Given problem 1 » Translate this sentence from the passage on The Sumerian Game into Spanish: "It wasn’t a product to be packaged, it was a fleeting moment."
Given problem 2 » Rewrite the part of the passage on The Sumerian Game starting with "The Sumerian Game [1964-1967]/Hamurabi" and going on through "Sumerian Game [1964-1967].", replacing "paragraphs" with "pages".
Given problem 3 » Resume the passage on The Sumerian Game after its final sentence and write what follows.

Passage »
The Sumerian Game [1964-1967]/Hamurabi [1968/1973] [sic], as that dating indicates, has a particularly convoluted and amorphous release history that I’m going to have to spend the first few paragraphs here just walking through. There were more or less three variations by different authors, although I could expand that all the way into the 1980s. The first variation is The Sumerian Game [1964-1967].

---- MUSICAL INTERMISSION: The Michael Yonkers Band – Puppeting [1968]. “Computers do no wrong.” ----

The Sumerian Game is really only comparable to The Oregon Trail [1971/75]. They’re both edutainment games made for a young child’s classroom history module on a mainframe printer-only computer with a rudimentary narrative. (You can see why I initially cut it for redundancy.) By all accounts I know of, The Sumerian Game was the first video game to ever have any explicit narrative scaffolding at all, thanks to female writer, designer, and schoolteacher Mabel Addis. The Sumerian Game wasn’t just its computer code, it was a whole three-act theatrical experience with a 20-minute slideshow that went along with a tape recording that the player would watch before touching the computer, staged only a few times for a few years for a few 9- and 10-year-olds. It wasn’t a product to be packaged, it was a fleeting moment. Today, naturally, it is lost and we can only hear its echoes. It’s another one of those games that survives only through documentation.

Items »

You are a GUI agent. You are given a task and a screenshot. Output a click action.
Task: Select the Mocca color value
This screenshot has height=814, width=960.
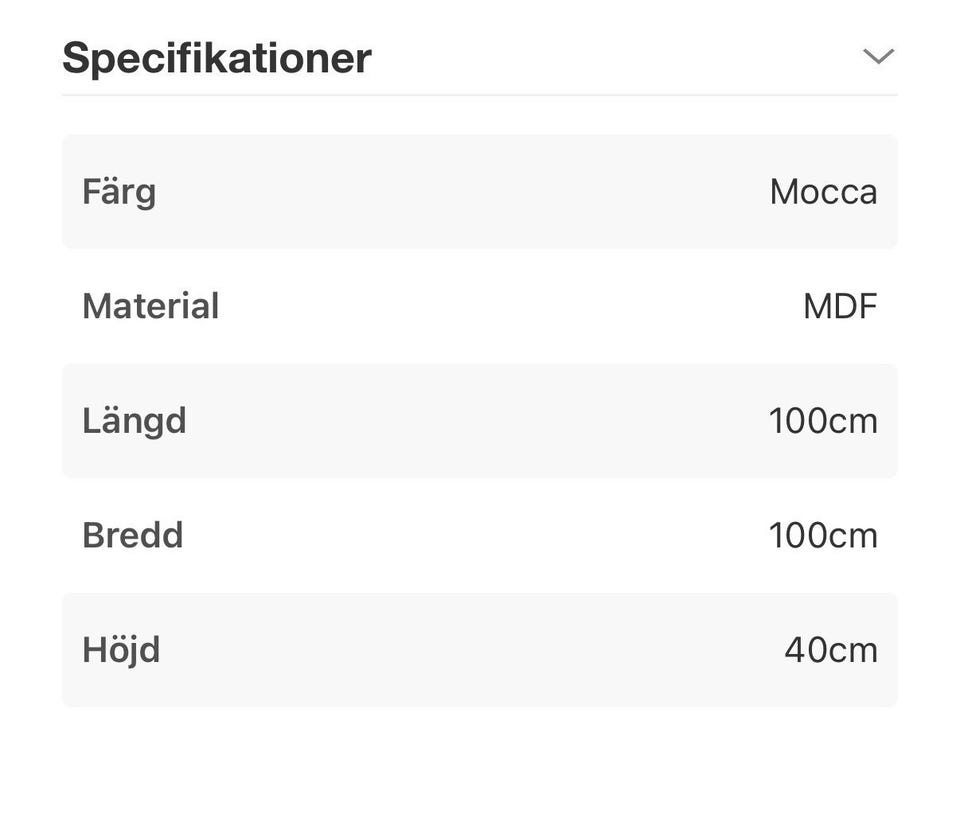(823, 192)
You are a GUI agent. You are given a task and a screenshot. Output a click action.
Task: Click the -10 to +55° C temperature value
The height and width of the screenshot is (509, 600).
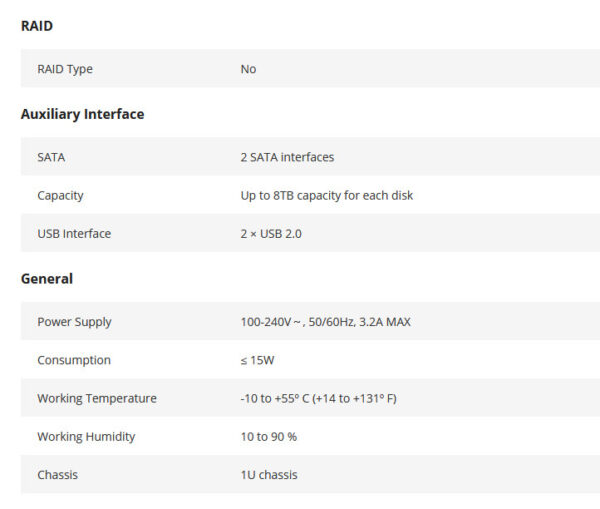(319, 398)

Task response 1 » No era un producto para empaquetar, era un momento fugaz.

Task response 2 »
The Sumerian Game [1964-1967]/Hamurabi [1968/1973] [sic], as that dating indicates, has a particularly convoluted and amorphous release history that I’m going to have to spend the first few pages here just walking through. There were more or less three variations by different authors, although I could expand that all the way into the 1980s. The first variation is The Sumerian Game [1964-1967].

Task response 3 »
The ways that The Oregon Trail and The Sumerian Game survived into the following decades were down two very different routes. The Oregon Trail became a discrete plaything of an increasingly corporate world of video gaming. The Sumerian Game, though initially a collaboration between massive institutions, IBM funded by the US Department Of Education, became instead diffused as essentially public domain, adopted by the “anyone can code” crowd of utopian computer liberators.

That’s where Hamurabi comes in. The 1968 version, called The King Of Sumeria, was designed by Doug Dyment as a tech demo, this time for the programming language FOCAL and on a PDP-8 instead of a PDP-1. He did this entirely based off of having The Sumerian Game verbally described to him — I’m not being in the slightest metaphorical when I talk about games spreading like folk songs in this era. A man named David H. Ahl then ported this game from FOCAL to BASIC, added a couple things, and moreover popularized and distributed the game, from his position first as essentially a computer salesperson for DEC (creators of the PDP series of macrocomputers) then in the 1970s as a magazine-running personal computer evangelist, with two hit books full of BASIC games that you the consumer could type into your own machine to learn to code and have something to do with your new machine, which contained the version of Hamurabi played by most (including myself.)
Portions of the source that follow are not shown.